Source document:
* start *

Apache Kafka¶
Overview¶
Apache Kafka is a distributed streaming platform designed to handle real-time data feeds. It combines the functionality of a messaging system with the characteristics of a distributed database log, making it ideal for building real-time data pipelines and streaming applications.
Data Model¶
Core Concepts¶
graph TB
subgraph "Kafka Cluster"
B[Broker 1]
B2[Broker 2]
B3[Broker 3]
end
subgraph "Topic: user-events"
P1[Partition 0]
P2[Partition 1]
P3[Partition 2]
end
subgraph "Consumer Group"
C1[Consumer 1]
C2[Consumer 2]
C3[Consumer 3]
end
PROD[Producer] --> B
B --> P1
B2 --> P2
B3 --> P3
P1 --> C1
P2 --> C2
P3 --> C3
Data Structure¶
- Topics: Categories of messages (e.g., "user-events", "order-updates")
- Partitions: Ordered sequences of records within a topic
- Records: Key-value pairs with metadata (timestamp, offset)
- Offsets: Unique sequential identifiers for each record in a partition
Message Format¶
{
"key": "user-123",
"value": {
"userId": "user-123",
"action": "login",
"timestamp": "2025-01-11T16:54:15Z",
"metadata": {
"source": "web-app",
"version": "1.2"
}
},
"headers": {
"correlation-id": "req-456",
"content-type": "application/json"
}
}
Architecture Overview¶
Single Node Architecture¶
graph TB
subgraph "Kafka Broker"
KS[Kafka Server]
KRAFT[KRaft Controller]
subgraph "Storage"
L1[Topic A - Partition 0]
L2[Topic A - Partition 1]
L3[Topic B - Partition 0]
end
subgraph "Network Layer"
API[API Requests]
REP[Replication]
end
end
PROD[Producers] --> API
API --> KS
KS --> L1
KS --> L2
KS --> L3
L1 --> CONS1[Consumer Group 1]
L2 --> CONS2[Consumer Group 2]
L3 --> CONS3[Consumer Group 3]
KRAFT --> KS
Distributed Architecture¶
graph TB
subgraph "Kafka Cluster"
subgraph "Broker 1 (Leader)"
B1[Kafka Server 1]
S1[Storage 1]
end
subgraph "Broker 2 (Follower)"
B2[Kafka Server 2]
S2[Storage 2]
end
subgraph "Broker 3 (Follower)"
B3[Kafka Server 3]
S3[Storage 3]
end
subgraph "KRaft Controller Cluster"
KRAFT1[KRaft Controller 1]
KRAFT2[KRaft Controller 2]
KRAFT3[KRaft Controller 3]
end
end
subgraph "External Systems"

* end *

Exercise instructions:
(a) In the Apache Kafka page, how are offsets defined?
(b) Carry on the Apache Kafka page from the point where it stops.
The listing after this point is separate material, unrelated to the Apache Kafka page.

Extracted entries:
* start *

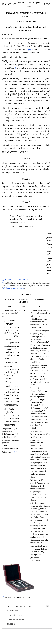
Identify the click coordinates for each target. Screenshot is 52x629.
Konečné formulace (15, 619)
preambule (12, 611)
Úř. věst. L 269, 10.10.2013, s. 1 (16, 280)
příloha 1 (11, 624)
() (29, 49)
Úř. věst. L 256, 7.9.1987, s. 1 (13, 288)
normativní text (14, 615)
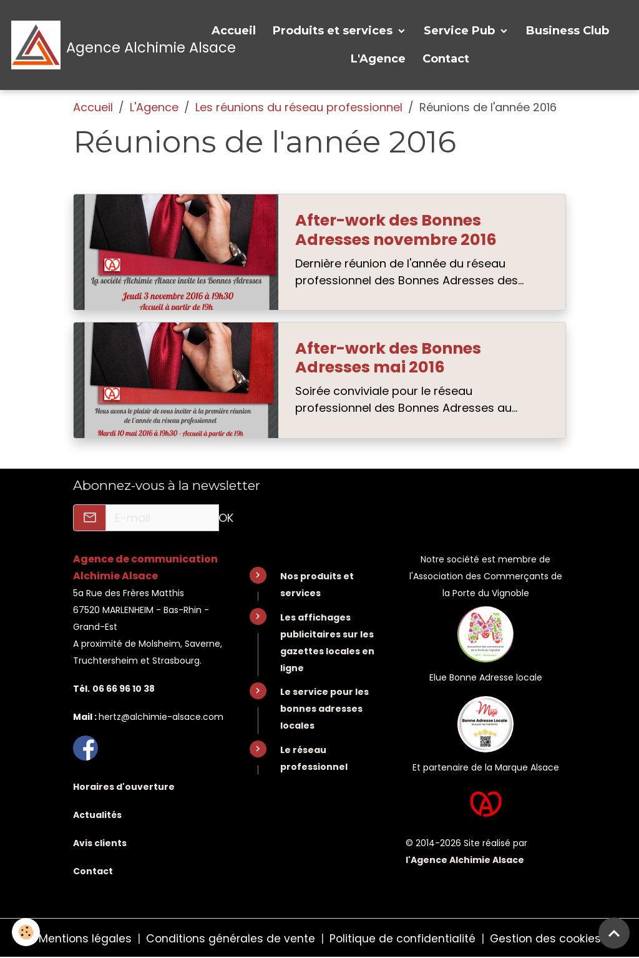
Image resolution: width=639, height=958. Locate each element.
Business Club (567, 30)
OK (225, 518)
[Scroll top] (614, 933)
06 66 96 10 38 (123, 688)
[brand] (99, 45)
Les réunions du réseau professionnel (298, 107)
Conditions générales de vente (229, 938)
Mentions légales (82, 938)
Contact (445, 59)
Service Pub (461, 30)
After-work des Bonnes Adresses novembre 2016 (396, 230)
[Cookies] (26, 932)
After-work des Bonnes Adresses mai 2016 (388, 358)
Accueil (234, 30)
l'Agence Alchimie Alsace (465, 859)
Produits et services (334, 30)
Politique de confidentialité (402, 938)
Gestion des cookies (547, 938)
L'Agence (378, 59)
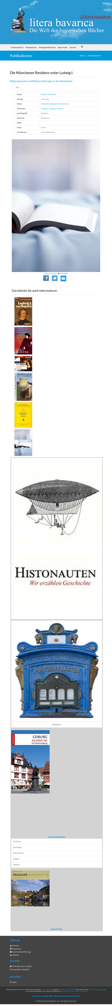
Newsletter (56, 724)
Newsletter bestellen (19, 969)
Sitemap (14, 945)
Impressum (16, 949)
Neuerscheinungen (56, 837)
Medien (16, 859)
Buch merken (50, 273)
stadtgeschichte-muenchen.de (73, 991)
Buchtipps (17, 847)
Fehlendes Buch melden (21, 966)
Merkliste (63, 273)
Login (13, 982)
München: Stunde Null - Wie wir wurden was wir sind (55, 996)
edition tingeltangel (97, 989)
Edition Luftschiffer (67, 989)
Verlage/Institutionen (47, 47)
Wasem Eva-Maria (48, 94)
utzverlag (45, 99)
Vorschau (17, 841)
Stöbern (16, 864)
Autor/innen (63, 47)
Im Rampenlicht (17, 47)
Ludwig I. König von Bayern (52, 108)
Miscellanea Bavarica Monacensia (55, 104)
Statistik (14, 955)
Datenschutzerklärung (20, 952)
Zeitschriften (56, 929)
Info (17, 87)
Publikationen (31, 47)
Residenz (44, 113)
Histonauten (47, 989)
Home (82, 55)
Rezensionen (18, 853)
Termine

* end *

Results:
(a) Offsets are unique sequential identifiers for each record in a partition.

(b)
PROD[Producers]
CONS[Consumers]
CONN[Kafka Connect]
STREAMS[Kafka Streams]
end
PROD --> B1
PROD --> B2
PROD --> B3
B1 --> S1
B2 --> S2
B3 --> S3
S1 -.-> S2
S1 -.-> S3
KRAFT1 --> B1
KRAFT2 --> B2
KRAFT3 --> B3
B1 --> CONS
B2 --> CONS
B3 --> CONS
B1 --> CONN
B1 --> STREAMS
Target Operating Model (TOM)¶
Without High Availability¶
Single Broker Setup¶
Component | Specification | Purpose |
---|---|---|
Kafka Broker | 1 instance | Single point of message handling |
KRaft Controller | 1 instance | Cluster coordination |
Storage | Local disk | Message persistence |
Network | Single NIC | Client communication |
Resource Requirements¶
Resource | Minimum | Recommended | Purpose |
---|---|---|---|
CPU | 2 cores | 4+ cores | Message processing |
Memory | 4GB | 8GB+ | Page cache, JVM heap |
Storage | 100GB | 500GB+ | Message retention |
Network | 100Mbps | 1Gbps+ | Throughput |
Configuration Example¶
# Single broker configuration
broker.id=0
listeners=PLAINTEXT://localhost:9092
log.dirs=/var/kafka-logs
num.network.threads=3
num.io.threads=8
socket.send.buffer.bytes=102400
socket.receive.buffer.bytes=102400
socket.request.max.bytes=104857600
log.retention.hours=168
log.segment.bytes=1073741824
log.retention.check.interval.ms=300000
process.roles=broker,controller
node.id=1
controller.quorum.voters=1@localhost:9093
With High Availability¶
Multi-Broker Cluster Setup¶
Component | Specification | Purpose |
---|---|---|
Kafka Brokers | 3+ instances | Fault tolerance |
KRaft Controllers | 3+ instances | Distributed coordination |
Storage | Replicated across brokers | Data durability |
Load Balancer | Optional | Client distribution |
Resource Requirements (Per Broker)¶
Resource | Minimum | Recommended | Purpose |
---|---|---|---|
CPU | 4 cores | 8+ cores | Concurrent processing |
Memory | 8GB | 16GB+ | Caching, replication |
Storage | 500GB | 1TB+ | Message retention |
Network | 1Gbps | 10Gbps+ | Replication traffic |
Deployment Architecture¶
graph TB
subgraph "Production Cluster"
subgraph "Availability Zone 1"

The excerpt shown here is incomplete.